KILL QUERY causes a specific error code (1317), but I think the default error message (above) is a little vague because “interrupted” implies that the interrupted thing will resume after the interruption. It’s like, “We interrupt this program to bring you breaking news…”, implies that the program will resume after the breaking new. The query will not resume; the app must re-execute the query. This error does not affect the transaction, so the app does not need to roll back. Only the one query that gets this error was killed. Previous queries and their results, the transaction, and the connection are all ok.

Dead Connection Pool (DCP)

When MySQL goes offline, there will be N number of ErrConnLost errors, where N = MaxOpenConns, followed by ErrCannotConnect errors until MySQL is back online.

Understanding DCP behavior is important. If N = 100 and MySQL goes offline, the app will get at most 100 ErrConnLost, then ErrCannotConnect. (“At most” because the driver only opens connections as needed. If N = 100 but only 50 connections were needed, then only 50 ErrConnLost.) This happens because the driver does not automatically retry lost (invalid) connections. First, it marks the connection “invalid” and returns an error. Later, when the invalid connection is reused, the driver tries to reconnect and that’s when it returns ErrCannotConnect. This means apps will produce a flurry of ErrConnLost overlapping with some ErrCannotConnect until the connection pool is dead: all connections are marked invalid.

Exception: the driver does not handle “Error 1053: Server shutdown in progress”, so it does not mark the connection invalid. Consequently, this error does not account toward N ErrConnLost errors. For example, with N = 1 the errors are:

  1. ErrConnLost (“Error 1053: Server shutdown in progress”)
  2. ErrConnLost (“invalid connection”)
  3. ErrCannotConnect

There is no ErrServerShutdown because it’s not actionable: by the time the app receives error 1053, the connection is already lost.

sql.Conn (go1.9+)

go-mysql/errors Default Error String (Type)
ErrConnLost “driver: bad connection” (driver.ErrBadConn)

sql.Conn returns “driver: bad connection” after “invalid connection”. For a sql.Conn, when MySQL goes away the errors are:

  1. ErrConnLost (“invalid connection”)
  2. ErrConnLost (“driver: bad connection”)
  3. ErrCannotConnect or reconnect if MySQL is online

This changes DCP behavior for apps using sql.Conn: there will be N * 2 number of ErrConnLost errors before ErrCannotConnect errors.

More importantly: “driver: bad connection” does not always mean MySQL is offline; it can be a false-positive error.
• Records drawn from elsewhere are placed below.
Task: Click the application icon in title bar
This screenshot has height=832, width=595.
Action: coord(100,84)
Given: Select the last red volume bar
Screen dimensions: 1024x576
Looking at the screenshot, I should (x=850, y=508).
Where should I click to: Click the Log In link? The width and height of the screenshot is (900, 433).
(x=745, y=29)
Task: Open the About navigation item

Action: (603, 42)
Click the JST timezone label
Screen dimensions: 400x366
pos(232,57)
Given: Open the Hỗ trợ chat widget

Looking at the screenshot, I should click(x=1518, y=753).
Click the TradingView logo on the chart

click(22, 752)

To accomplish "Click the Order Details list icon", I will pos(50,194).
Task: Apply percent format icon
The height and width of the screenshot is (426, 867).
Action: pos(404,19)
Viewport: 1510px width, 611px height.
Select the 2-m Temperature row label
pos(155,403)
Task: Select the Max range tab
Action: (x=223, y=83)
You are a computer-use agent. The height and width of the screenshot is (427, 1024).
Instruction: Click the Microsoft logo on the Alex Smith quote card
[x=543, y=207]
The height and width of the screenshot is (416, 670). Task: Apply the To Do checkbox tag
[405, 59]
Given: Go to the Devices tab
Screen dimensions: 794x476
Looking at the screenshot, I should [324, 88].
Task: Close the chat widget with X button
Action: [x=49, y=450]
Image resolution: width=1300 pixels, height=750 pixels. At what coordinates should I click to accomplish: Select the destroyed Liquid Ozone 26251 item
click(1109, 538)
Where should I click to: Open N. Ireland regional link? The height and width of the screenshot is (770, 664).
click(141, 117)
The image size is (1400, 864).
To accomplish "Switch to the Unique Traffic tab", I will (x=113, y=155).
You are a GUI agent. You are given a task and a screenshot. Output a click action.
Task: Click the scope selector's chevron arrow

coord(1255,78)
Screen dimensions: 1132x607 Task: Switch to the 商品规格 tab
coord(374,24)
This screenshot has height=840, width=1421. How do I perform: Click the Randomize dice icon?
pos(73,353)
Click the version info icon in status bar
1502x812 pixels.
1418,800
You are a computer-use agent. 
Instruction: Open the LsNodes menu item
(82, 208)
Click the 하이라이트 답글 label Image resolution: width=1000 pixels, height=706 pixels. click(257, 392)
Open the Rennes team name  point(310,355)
For example, on KILL:

sql.DB sql.Conn
ErrConnLost (“invalid connection”) ErrConnLost (“invalid connection”)
Query OK ErrConnLost (“driver: bad connection”)
  Query OK

The first error is the same and expected because we killed the connection. sql.DB recovers immediately (“Query OK”), but sql.Conn returns a second error before reconnecting and executing the query. The second error is false-positive—MySQL is online—but there is no way for an app to determine this. All an app can and should do is retry.

Conclusion

Handling, rather than simply reporting, MySQL errors in Go is not trivial. Error cases, dead connection pool behavior, and sql.Conn described here give a sense of the complexities. If you’re curious, look at the source code for the all the details. If you’re a developer using Go and MySQL, go-mysql/errors will greatly simplify and improve MySQL error handling. It provides more than shown here; check out the documentation.